You can help in that regard with automatic conversion rules. But one would not want to introduce any unexpected bugs here. And also not introduce less than optimal future behaviour for the sake of premature compatibility fixes.
The other more fundamental question is: Does one really want to distinguish between those variables of different lifetime or storage in the type system with a basic type modifier?
There are many more ways, how variables can be allocated: Different heaps, different NUMA regions, different sub-devices (e.g. GPUs), volatile/non-volatile memory.
Fundamentally changing the language with only plain old microcontrollers with ROM in mind as a technological use-case seems a bit short-sighted for a language change, one would do every 40 years or so (if at all).
-----Ursprüngliche Nachricht-----
Von:Frederick Virchanza Gotham via Std-Proposals <std-proposals_at_[hidden]>
Gesendet:Di 07.05.2024 12:32
Betreff:Re: [std-proposals] Function only accepts parameter that will persist
An:std-proposals_at_[hidden];
CC:Frederick Virchanza Gotham <cauldwell.thomas_at_[hidden]>;
On Mon, May 6, 2024 at 8:44 PM Arthur O'Dwyer wrote:
>
> For example,
> constexpr int x = Func(1, 2);
> is certainly required to constant-evaluate `Func`.
> const int x = Func(1, 2);
> is at least encouraged [and in fact it is required] to attempt to constant-evaluate `Func`,
> although of course that constant-evaluation attempt might fail and then it would have
> to retry as a non-constant expression.
<snip>
> Meanwhile, the original subject of the top-level thread is about "how do I know if I've got
> a pointer to ROM/.rodata or a pointer to plain old RAM/.data (that might change)?"
<snip>
> if `f("hello")` is supposed to call `f(__rom const char*)`, then `decltype("hello")` must be
> `__rom const char[6]` instead of plain `const char[6]`... and that's going to break a lot of
> existing metaprogrammers.
<snip>
> Most of your suggestions in this area have been utterly wrong (as far as anything to do
> with WG21 is concerned) because you're conflating "const" with "static storage duration"
> and (even more importantly) with "lifetime."
You're right that I was barking up the wrong tree with relying on
'consteval' to determine if a string is static-duration const.

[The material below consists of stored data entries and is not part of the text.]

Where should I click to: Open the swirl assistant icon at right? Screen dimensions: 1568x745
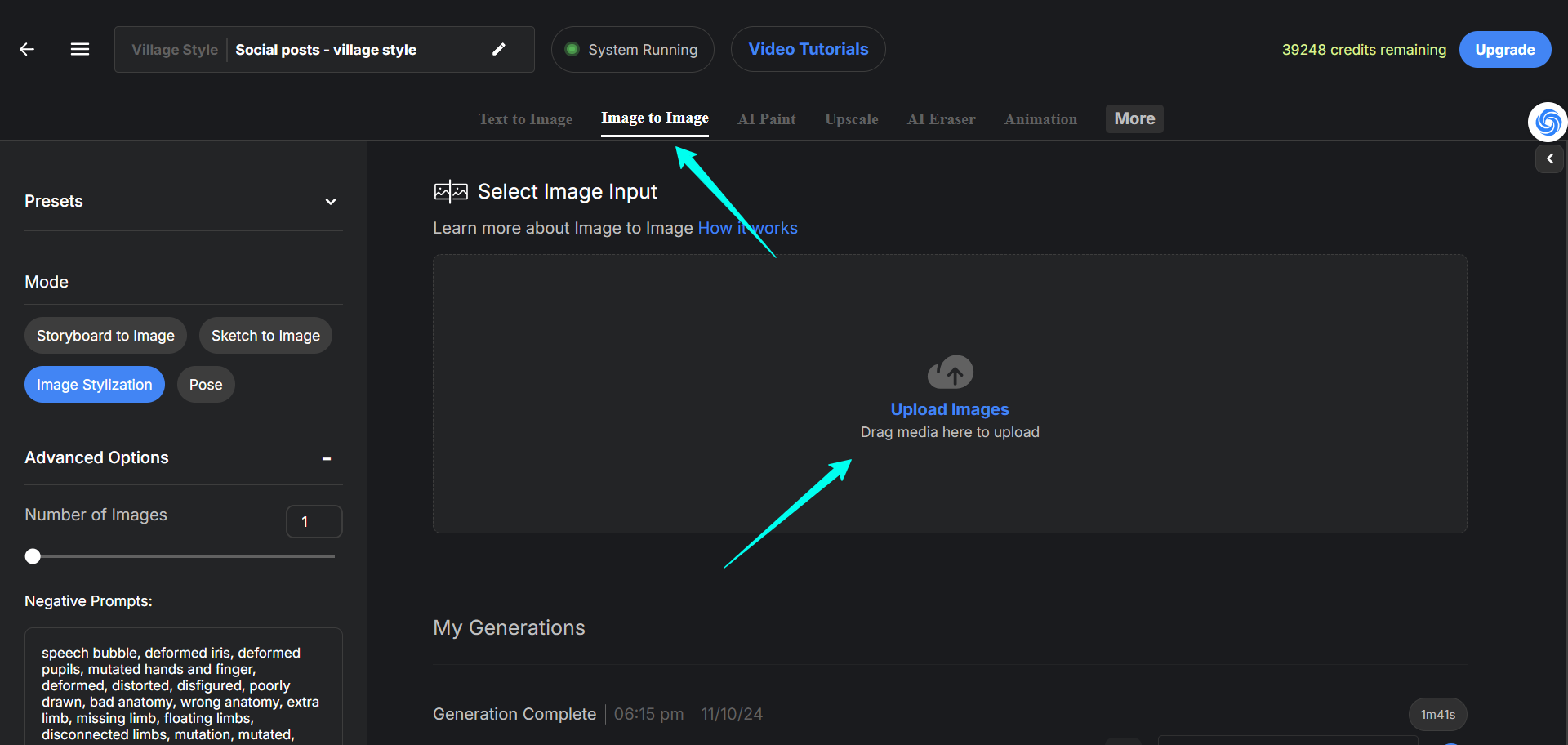coord(1548,123)
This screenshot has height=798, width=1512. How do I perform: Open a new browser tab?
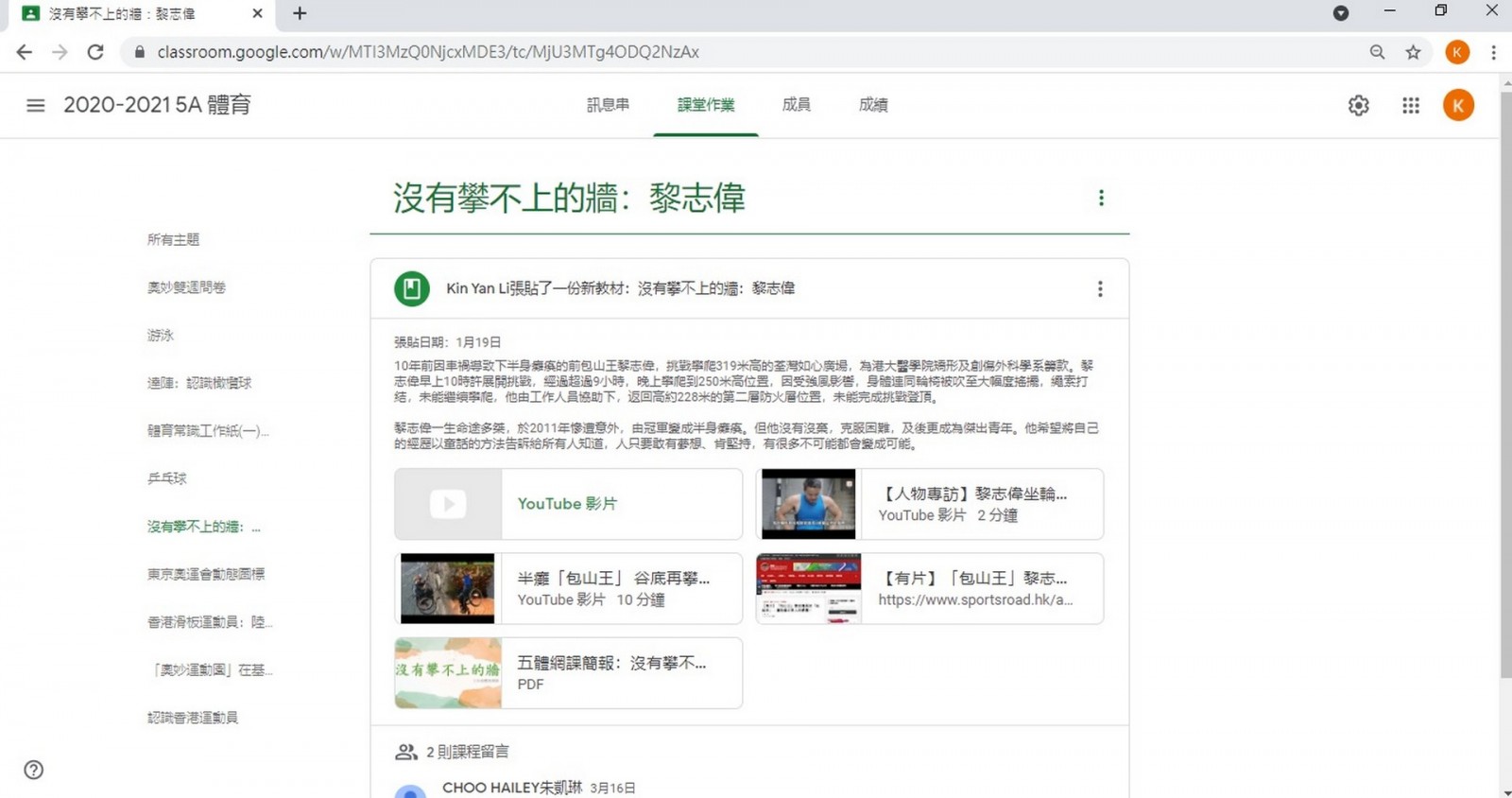click(300, 13)
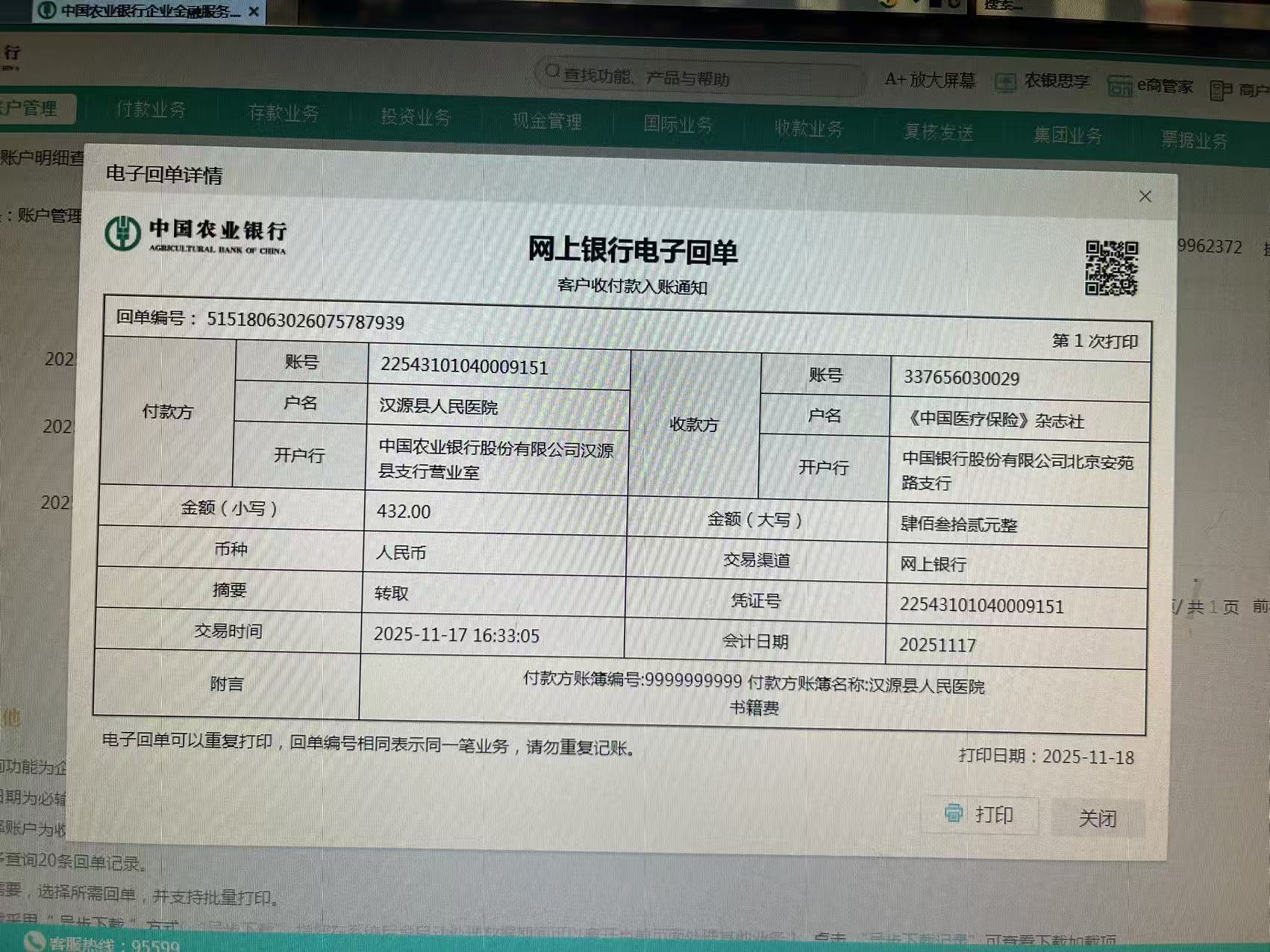Click the Agricultural Bank of China logo
This screenshot has width=1270, height=952.
[x=122, y=234]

Let's say I start out with a struct:
struct Frog {
long i, j, k;
};
And I code a function such as:
void Func( Frog &&f );
And then I invoke this function as follows:
int main(void) { Func( Frog{1,2,3} ); }
I think that most (if not all) compilers would invoke 'Func' in this
context by passing it a pointer to a static-duration const array of 3
long's (most likely located in a page of memory marked as read-only).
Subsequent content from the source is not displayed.